Prevent Pages from Being Crawled with Robots.txt

Prevent Pages from Being Crawled with Robots.txt

If you have any pages on your website hosting exactly the same content as other pages, you might find that those pages do not rank as highly on Google as they could. This is known as the “duplicate content penalty.” Additionally, you may have learned that if you use a PHP jump script for affiliate links, Google actually indexes the jump links and displays them as if they were a part of your website. You can prevent this from happening by creating a robots.txt file. Robots.txt is used to give instructions to robots for Google and other search engines, and those instructions can include directions not to crawl certain areas of your website.

Open Notepad and begin with a blank text file. Add the following to the top line of the file:

User-agent: *

This line indicates that the instructions contained in the file are for all robots, regardless of the search engine.

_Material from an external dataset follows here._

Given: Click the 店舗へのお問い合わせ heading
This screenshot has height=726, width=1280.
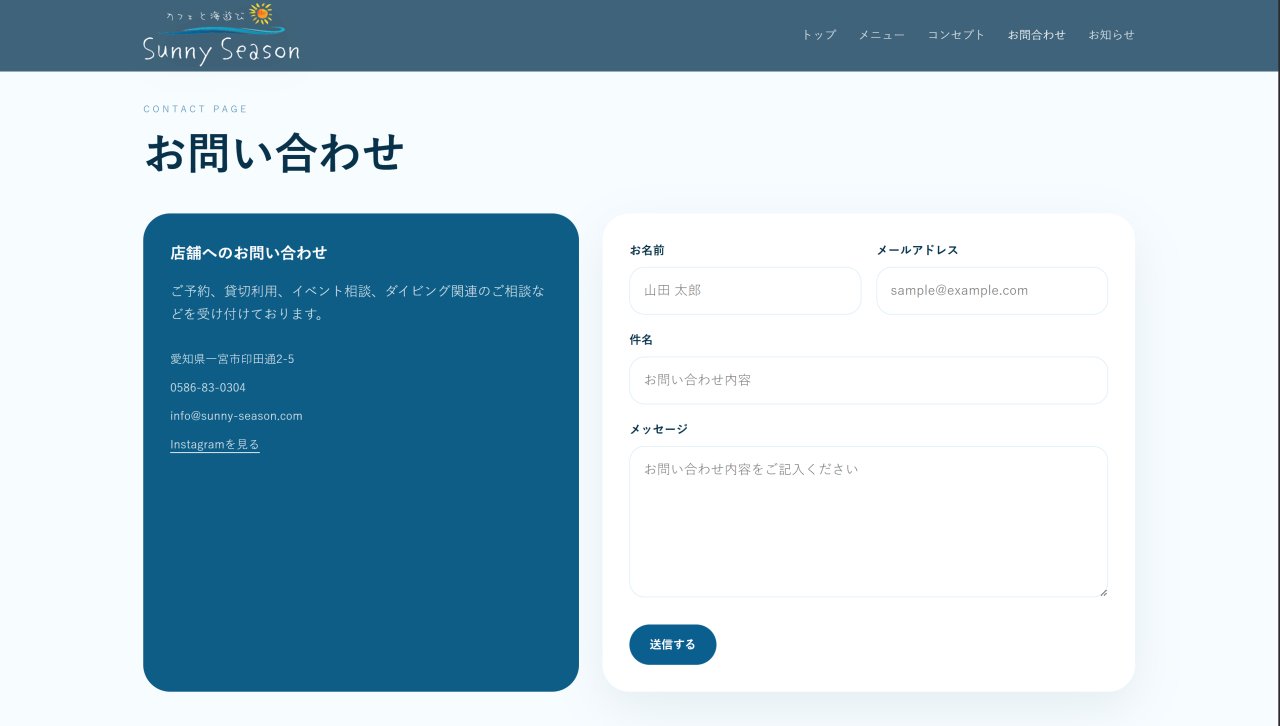Looking at the screenshot, I should click(249, 253).
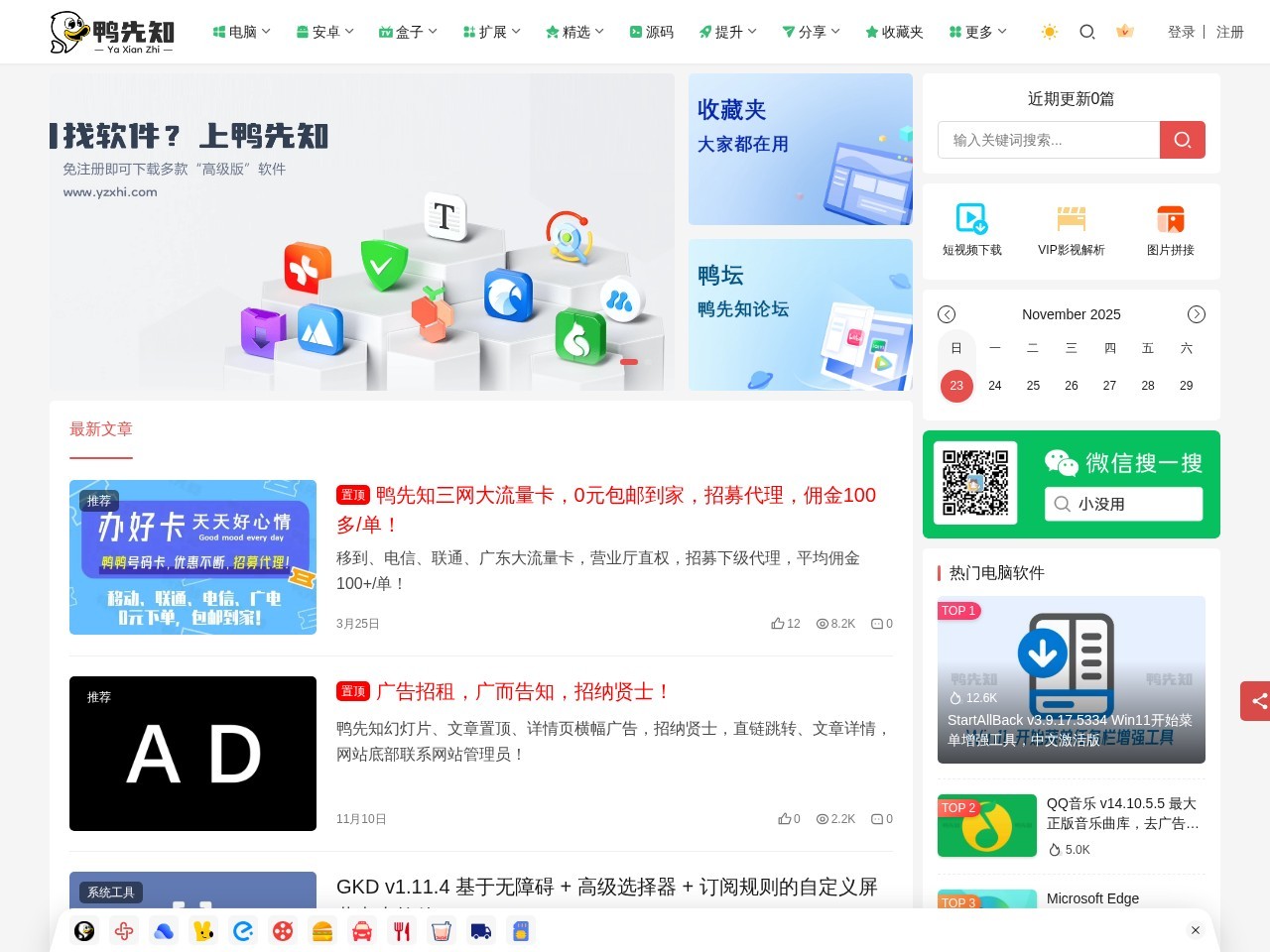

Type the following in the second line of the file:

Disallow: /

Follow the line with the file or path that you do not want search engine robots to crawl. For example, WordPress automatically creates “tag” pages for each tag that you add to your posts, giving readers a way to search your site and locate the content that interests them. If you use a “blog-style” WordPress theme, however, you may find that each “tag” page contains a complete copy of each post. This can lead to poor search engine placement due to duplicate content. See an example of a “tag” page without duplicate content here. To prevent search engines from crawling your “tag” pages, add this line to the robots.txt file:

Disallow: /tag/

To prevent search engines from crawling your PHP affiliate jump links, add this line:

Disallow: /jump.php

Save the file with the name “robots.txt” and upload it to the main directory of your website (usually “public_html”).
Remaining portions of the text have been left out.